Eleven weeks at #1 on the Israeli official chart is the joint longest reign in the archive's entire 36-year history. The only other song to achieve the same feat was The Beatles' "Let It Be" in 1970. No song, before or since, has held the Israeli #1 position for longer.
The Disco Era on the Israeli Chart
The late 1970s were a golden period for the Israeli music chart. The 1970s as a whole produced 2,291 chart entries — vastly more than the 1960s — as the chart format expanded and Israeli radio's audience grew. Disco was at its peak, and the Israeli chart reflected that perfectly.

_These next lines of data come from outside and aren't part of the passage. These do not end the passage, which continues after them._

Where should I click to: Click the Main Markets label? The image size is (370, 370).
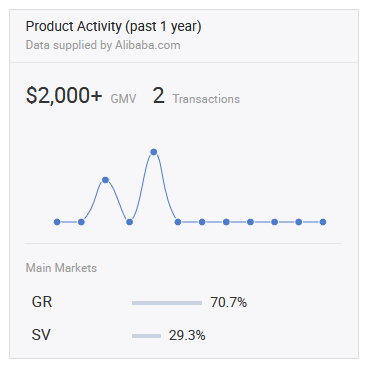(61, 268)
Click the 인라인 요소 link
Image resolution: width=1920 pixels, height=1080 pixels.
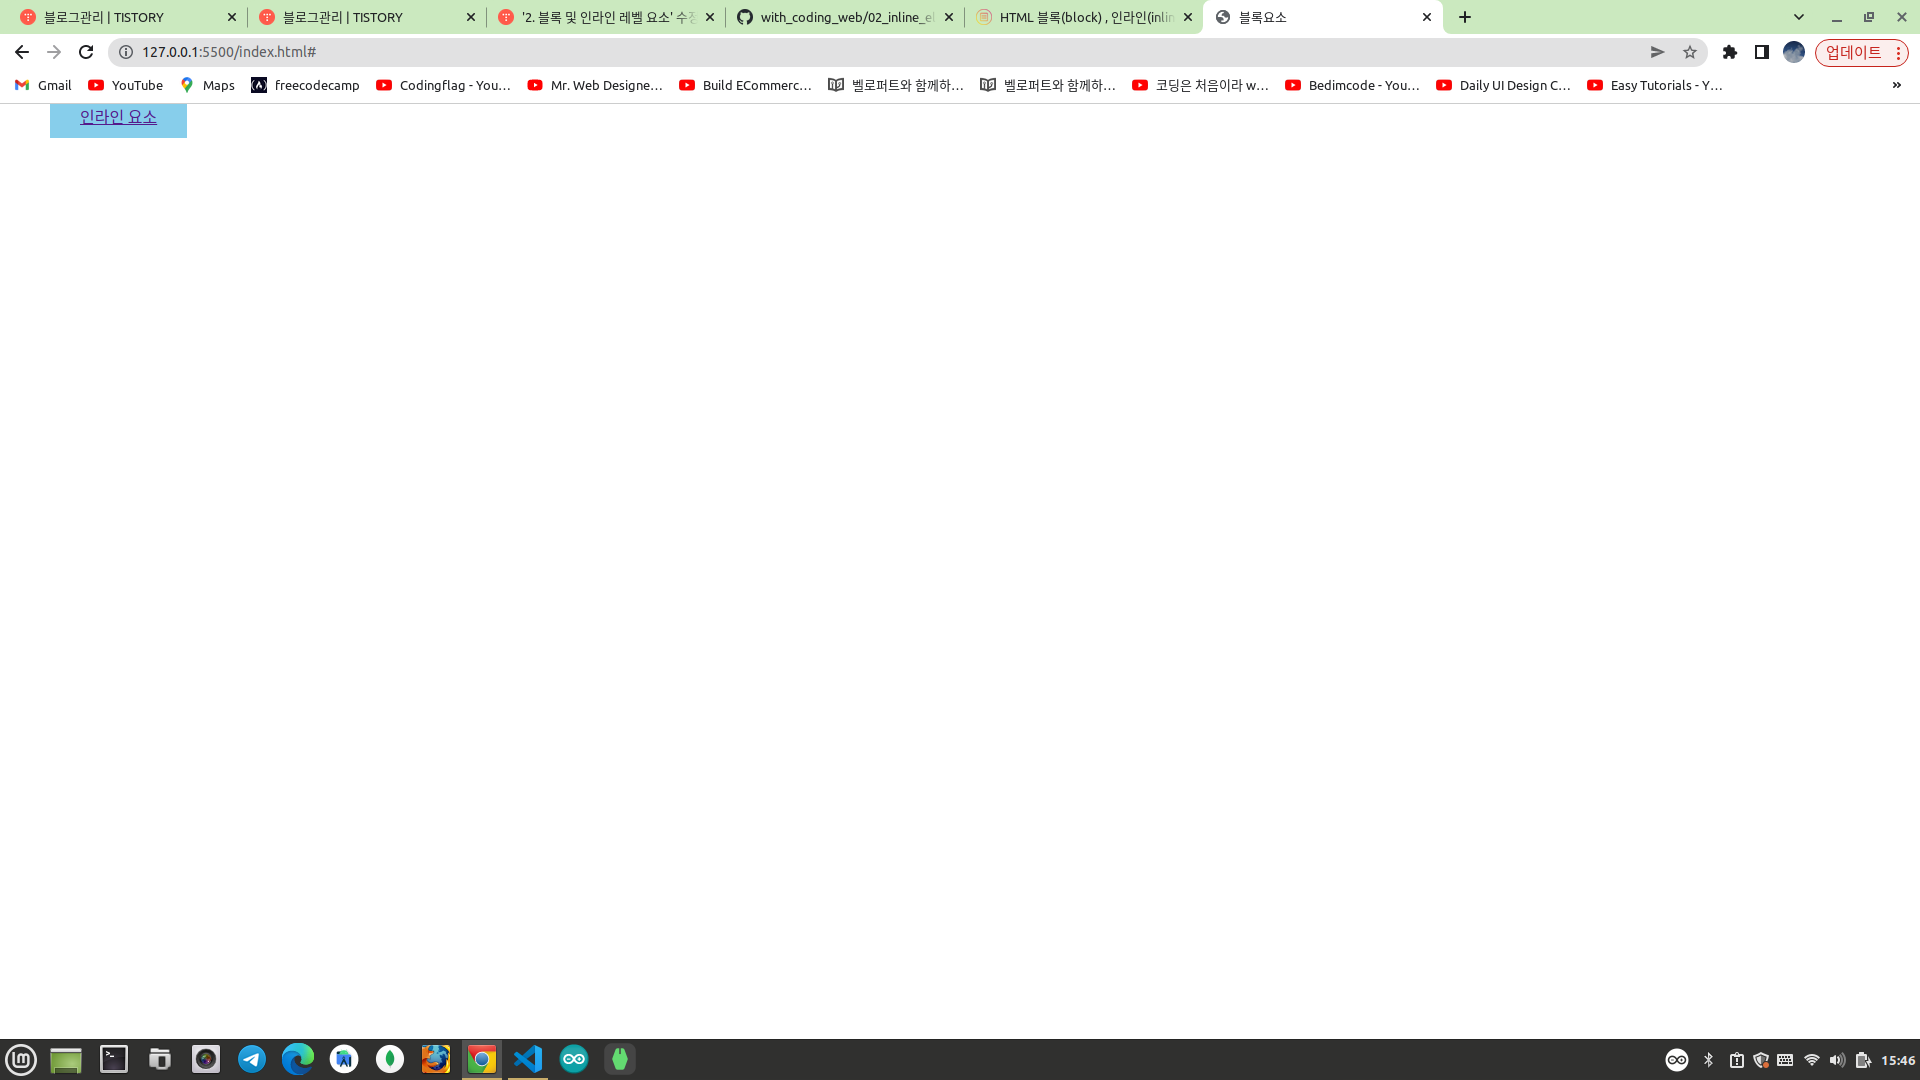(x=118, y=117)
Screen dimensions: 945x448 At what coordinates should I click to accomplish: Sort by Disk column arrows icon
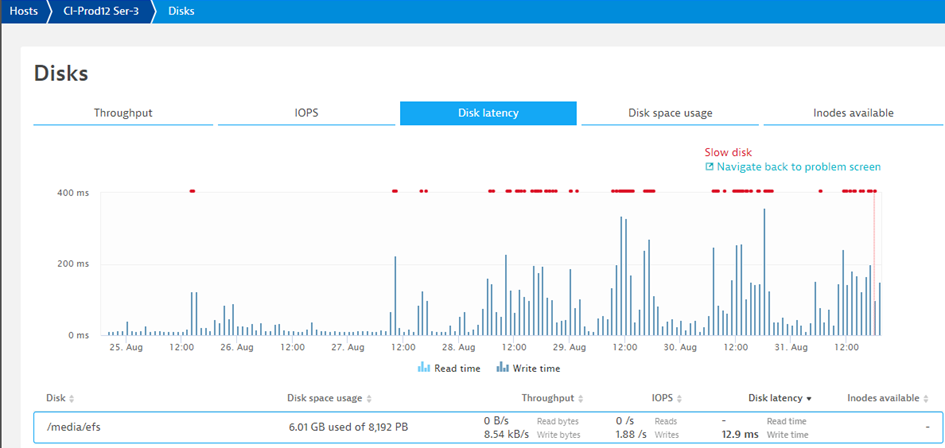(x=72, y=399)
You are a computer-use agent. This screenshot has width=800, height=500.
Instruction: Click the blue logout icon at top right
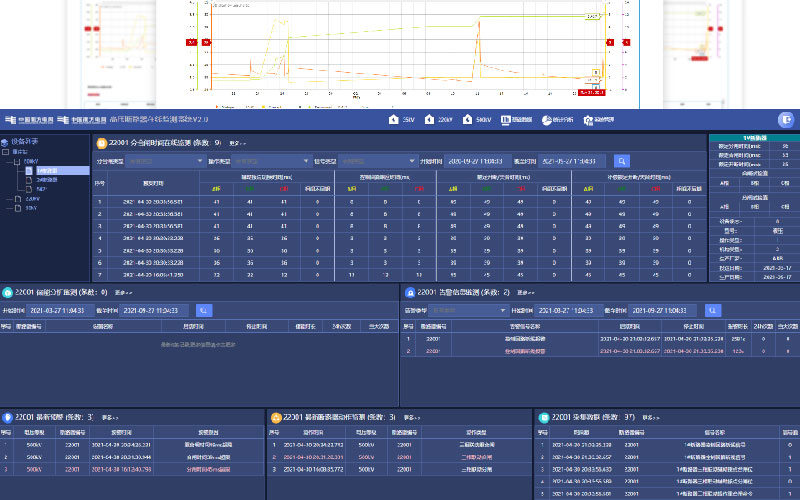coord(786,120)
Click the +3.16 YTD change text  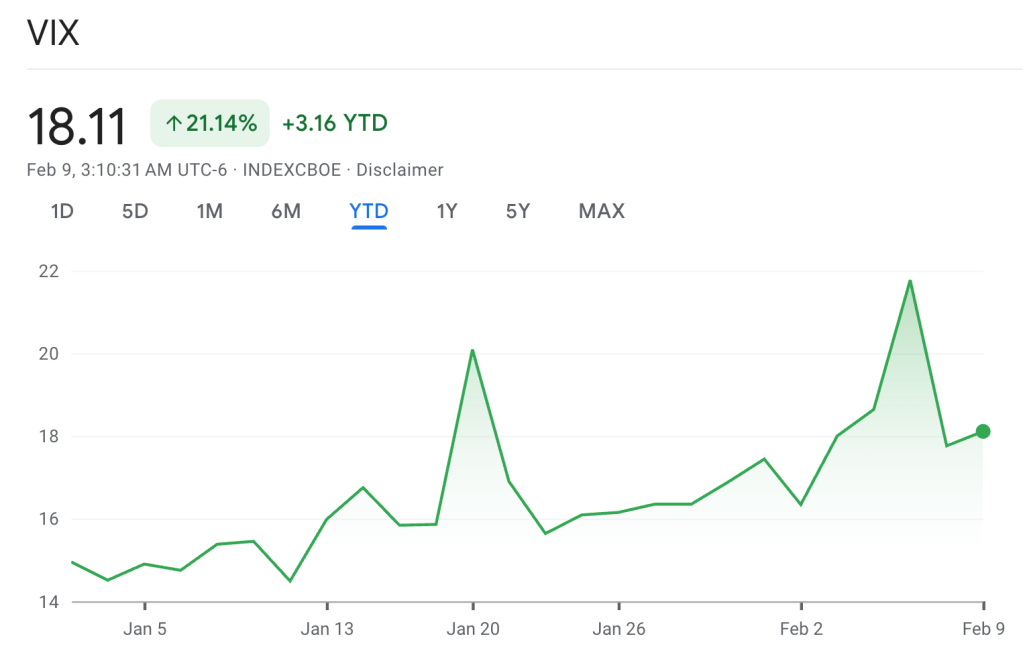coord(335,124)
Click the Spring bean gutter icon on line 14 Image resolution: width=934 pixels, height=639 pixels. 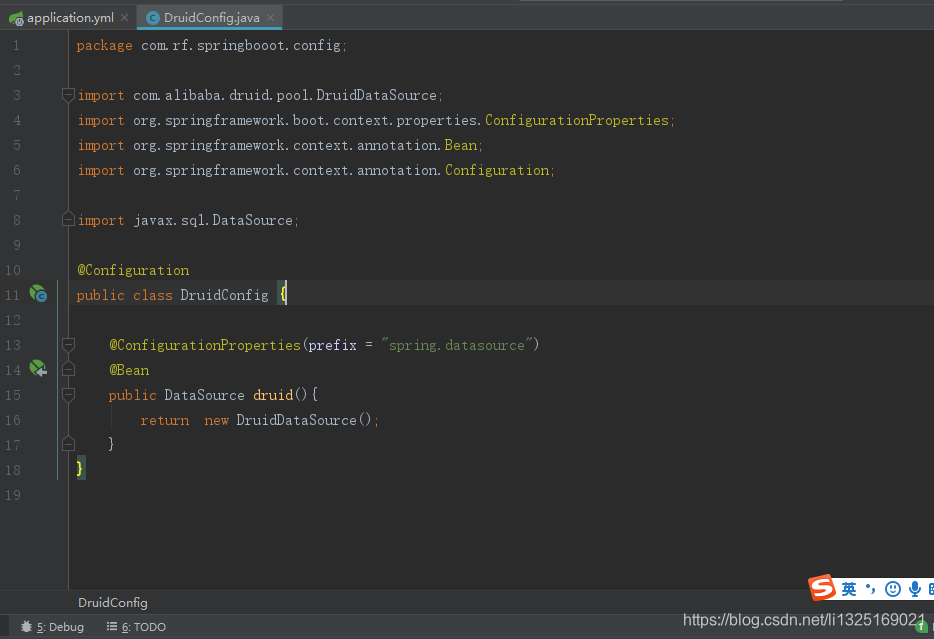click(x=38, y=369)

ABBA, Donna Summer, Gloria Gaynor, Earth Wind & Fire — all were Israeli chart regulars in 1977–1979. But the Bee Gees transcended even that competition. The Saturday Night Fever soundtrack arrived in Israel with massive cultural momentum, and "Stayin' Alive" rode that wave to a #1 run unequalled before or since.

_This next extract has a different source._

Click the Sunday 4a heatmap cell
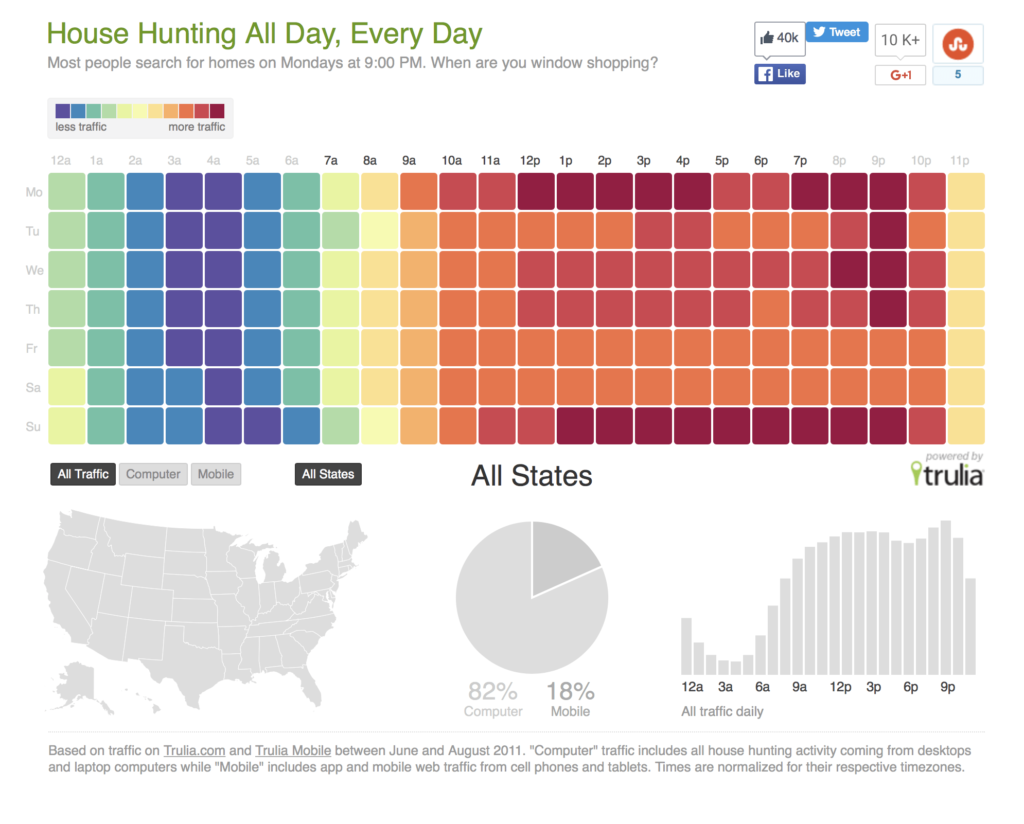This screenshot has height=824, width=1024. pos(223,426)
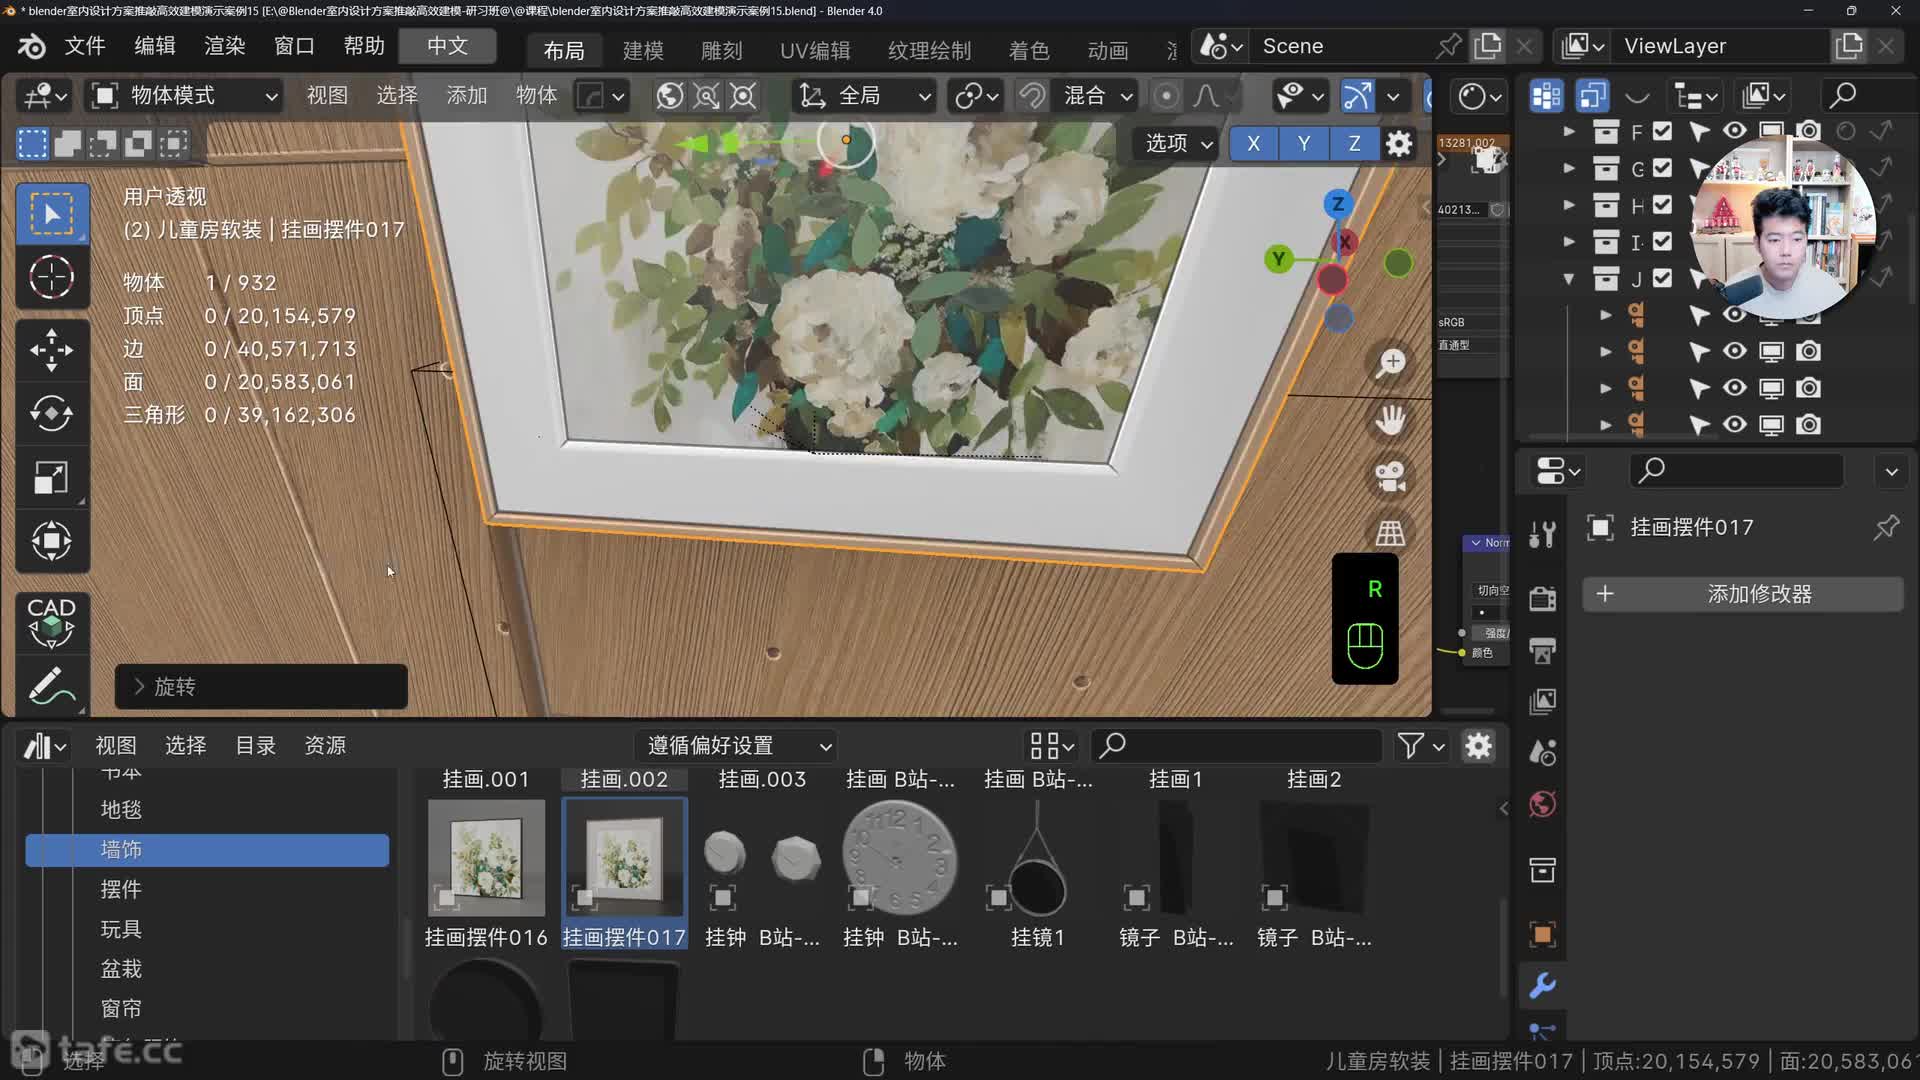The image size is (1920, 1080).
Task: Open the Modifiers wrench properties tab
Action: (x=1542, y=986)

Why Israel Loved the Bee Gees
The Bee Gees had been Israeli chart presences since the late 1960s, but it was the Saturday Night Fever era that transformed them into superstars on the Israeli chart. Their falsetto harmonies, Barry Gibb's distinctive songwriting, and the irresistible groove of their disco material proved to be a perfect fit for Israeli radio's mid-afternoon and evening programming.
The Saturday Night Fever soundtrack alone provided multiple Israeli chart entries: "How Deep Is Your Love," "Night Fever," and "More Than a Woman" all charted alongside "Stayin' Alive." The Israeli chart of late 1977 and 1978 was, in many weeks, substantially a Bee Gees affair.

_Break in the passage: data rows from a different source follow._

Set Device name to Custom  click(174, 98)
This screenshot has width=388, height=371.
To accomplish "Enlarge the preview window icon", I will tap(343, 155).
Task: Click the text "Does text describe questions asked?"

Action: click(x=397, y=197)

The 11-Week Reign: Week by Week
Through the spring and early summer of 1978, Israeli listeners kept "Stayin' Alive" at #1 week after week. The run of 11 consecutive weeks at the summit of the Israeli chart represents 11 consecutive broadcasts of Reshet Gimel's hit parade revealing the same answer at the top — a remarkable demonstration of sustained popularity.
When it finally fell from #1, it was displaced by another massive hit of the era — and continued to chart for weeks afterwards as one of the great Israeli chart runs of the 1970s.